Saved entries
------------------------------------------------------------

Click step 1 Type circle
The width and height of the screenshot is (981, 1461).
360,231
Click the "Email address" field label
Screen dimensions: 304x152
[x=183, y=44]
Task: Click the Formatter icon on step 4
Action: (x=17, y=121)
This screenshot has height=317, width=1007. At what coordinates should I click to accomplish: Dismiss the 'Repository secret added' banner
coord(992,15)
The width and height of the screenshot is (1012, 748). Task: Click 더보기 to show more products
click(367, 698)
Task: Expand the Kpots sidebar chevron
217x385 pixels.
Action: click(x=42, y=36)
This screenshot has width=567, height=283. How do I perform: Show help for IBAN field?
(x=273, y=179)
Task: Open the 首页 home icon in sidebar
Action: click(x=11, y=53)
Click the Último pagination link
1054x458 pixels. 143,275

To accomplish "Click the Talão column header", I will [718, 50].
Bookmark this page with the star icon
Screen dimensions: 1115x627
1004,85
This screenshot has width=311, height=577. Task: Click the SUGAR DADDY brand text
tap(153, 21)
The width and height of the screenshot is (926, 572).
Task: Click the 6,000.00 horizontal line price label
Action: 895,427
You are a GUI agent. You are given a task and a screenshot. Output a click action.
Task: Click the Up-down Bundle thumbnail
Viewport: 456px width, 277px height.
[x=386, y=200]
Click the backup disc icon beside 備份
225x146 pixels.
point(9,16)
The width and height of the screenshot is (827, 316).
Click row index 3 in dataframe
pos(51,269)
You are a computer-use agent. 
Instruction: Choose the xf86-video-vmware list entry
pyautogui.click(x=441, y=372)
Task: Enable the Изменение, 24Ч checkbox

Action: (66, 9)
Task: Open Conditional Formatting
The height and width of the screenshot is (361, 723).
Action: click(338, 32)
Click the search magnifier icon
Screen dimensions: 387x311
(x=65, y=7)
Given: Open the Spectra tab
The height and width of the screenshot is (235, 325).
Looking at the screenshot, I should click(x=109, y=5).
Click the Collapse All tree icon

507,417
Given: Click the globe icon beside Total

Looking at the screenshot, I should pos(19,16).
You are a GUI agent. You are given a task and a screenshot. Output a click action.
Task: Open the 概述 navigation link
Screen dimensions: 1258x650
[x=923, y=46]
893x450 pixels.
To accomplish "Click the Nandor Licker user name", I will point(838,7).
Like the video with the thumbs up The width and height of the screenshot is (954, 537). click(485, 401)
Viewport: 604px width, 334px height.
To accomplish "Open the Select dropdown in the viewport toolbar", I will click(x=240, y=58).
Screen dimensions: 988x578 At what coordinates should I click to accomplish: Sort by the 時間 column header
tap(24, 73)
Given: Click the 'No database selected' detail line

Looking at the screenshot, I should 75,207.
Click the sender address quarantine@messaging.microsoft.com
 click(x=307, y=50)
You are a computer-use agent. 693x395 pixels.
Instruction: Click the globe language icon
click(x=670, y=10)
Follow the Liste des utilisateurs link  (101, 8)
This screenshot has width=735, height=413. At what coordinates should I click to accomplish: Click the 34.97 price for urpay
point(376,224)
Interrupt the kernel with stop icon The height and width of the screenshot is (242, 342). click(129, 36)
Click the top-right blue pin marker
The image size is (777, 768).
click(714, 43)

------------------------------------------------------------

- Exercise details -
Wherever the string "agent" is found in the entries, copy the line it sits in.

- Answer for the task -
You are a GUI agent. You are given a task and a screenshot. Output a click action.
You are a computer-use agent. 
You are a GUI agent. You are given a task and a screenshot. Output a click action.
You are a computer-use agent. 693x395 pixels.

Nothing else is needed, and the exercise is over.